===== Exercise input =====

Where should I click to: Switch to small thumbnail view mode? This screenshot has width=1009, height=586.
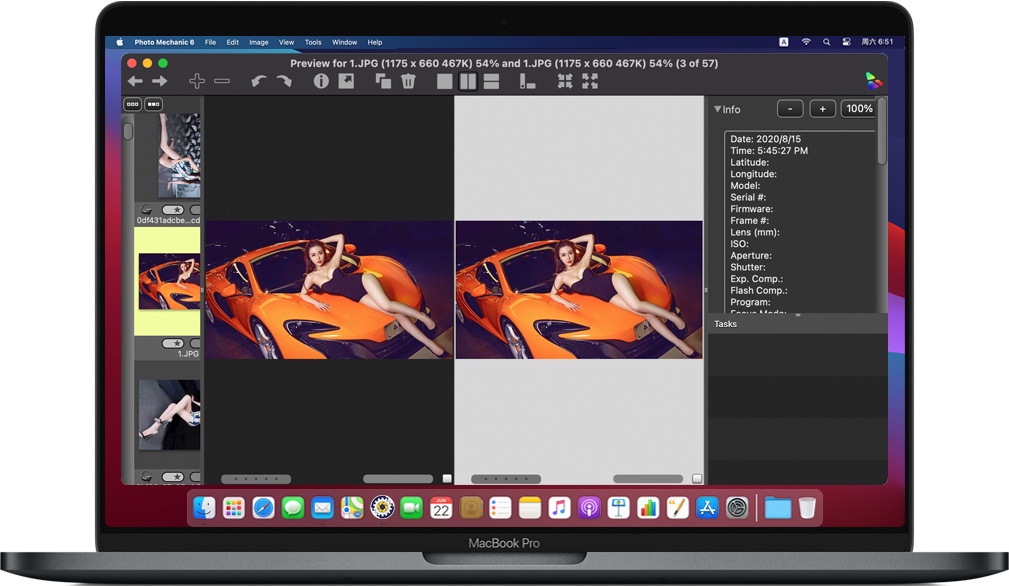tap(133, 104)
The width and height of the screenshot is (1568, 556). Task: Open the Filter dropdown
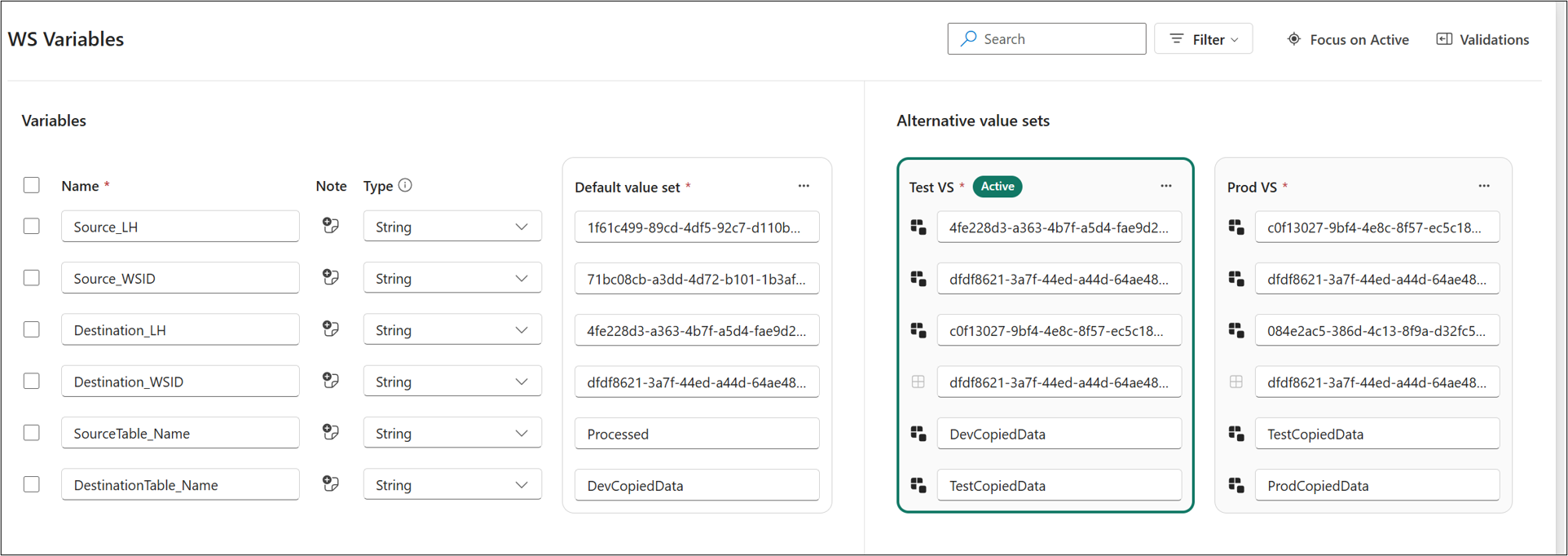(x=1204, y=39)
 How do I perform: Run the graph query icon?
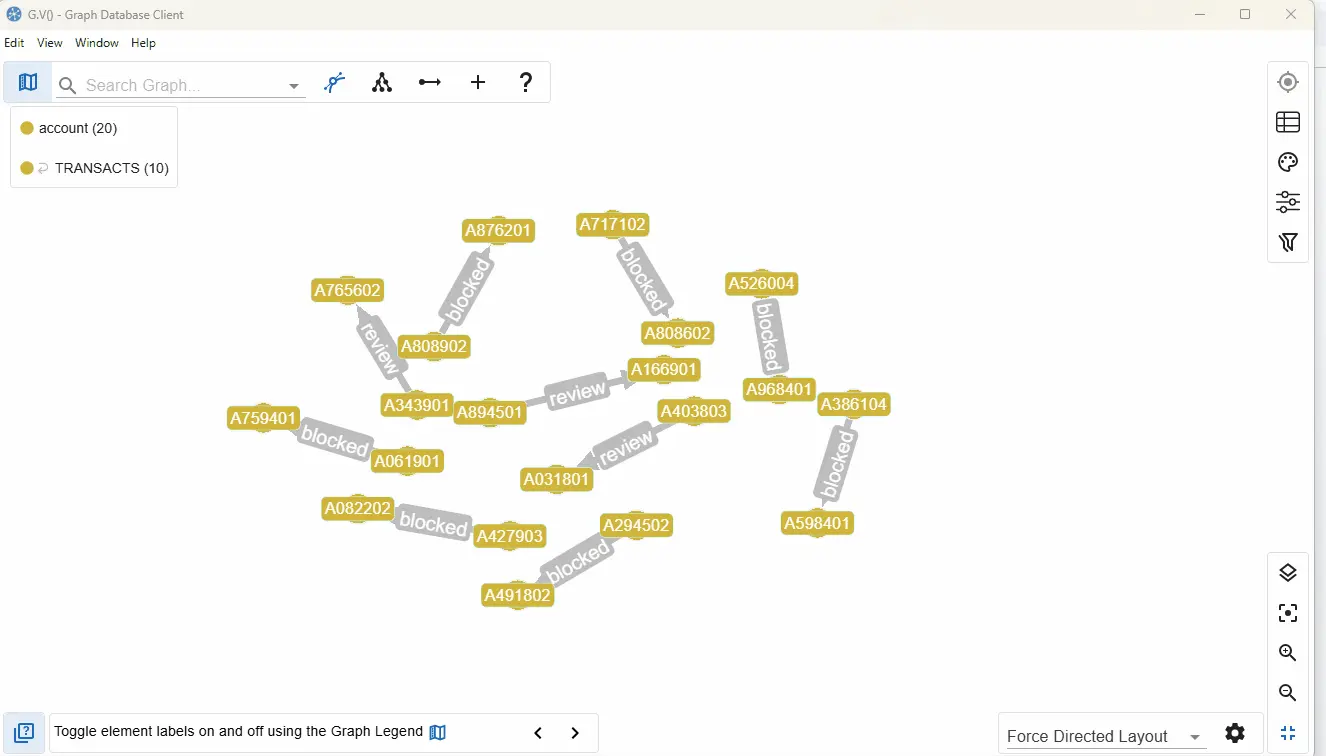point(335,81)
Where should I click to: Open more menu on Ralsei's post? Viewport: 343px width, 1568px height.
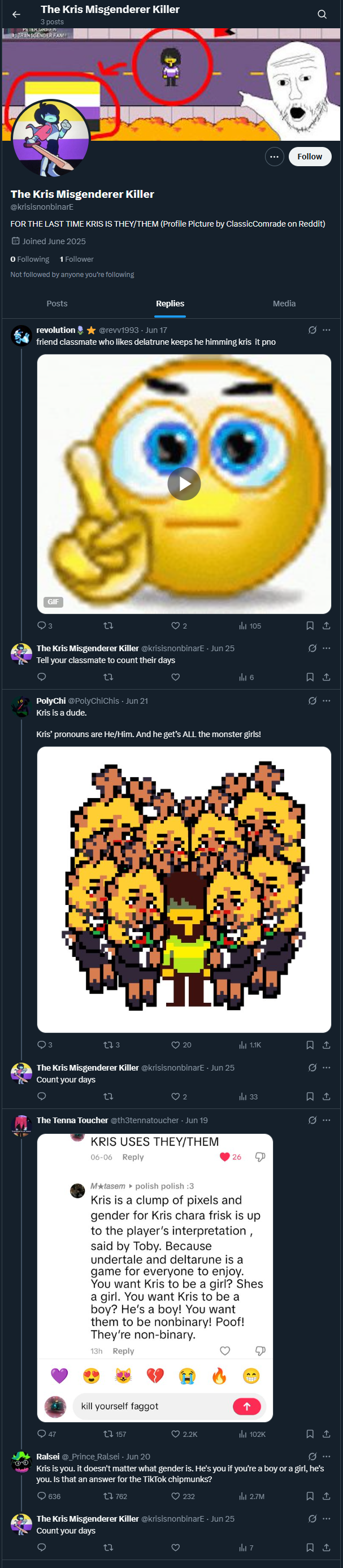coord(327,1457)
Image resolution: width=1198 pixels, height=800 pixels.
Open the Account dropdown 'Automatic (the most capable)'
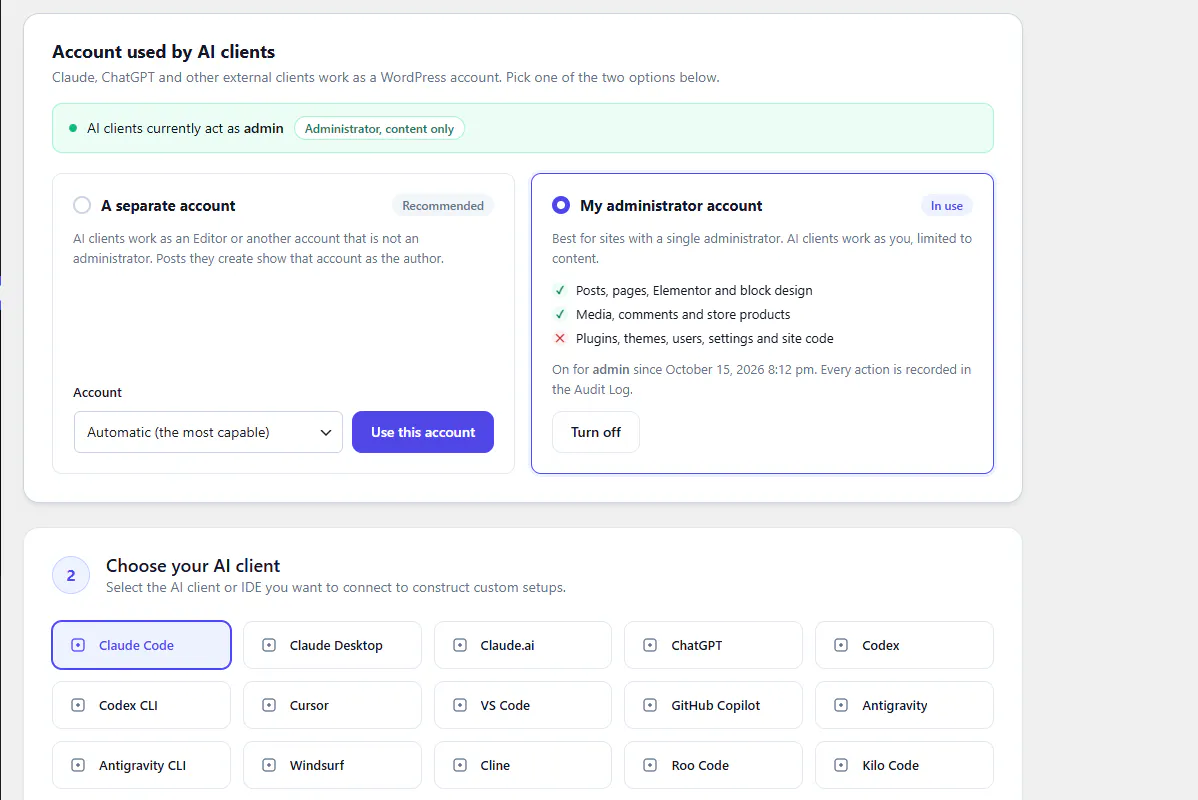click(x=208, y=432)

=====

## Brief
Restate the data word for word and exclude every picture.

## Answer to the exercise
Where should I click to: Switch to small thumbnail view mode? This screenshot has width=1009, height=586.
tap(133, 104)
The width and height of the screenshot is (1568, 556). Task: Open the Filter dropdown
(x=1204, y=39)
 How do I perform: Run the graph query icon?
point(335,81)
Where should I click to: Open more menu on Ralsei's post? Viewport: 343px width, 1568px height.
coord(327,1457)
Image resolution: width=1198 pixels, height=800 pixels.
Open the Account dropdown 'Automatic (the most capable)'
click(x=208, y=432)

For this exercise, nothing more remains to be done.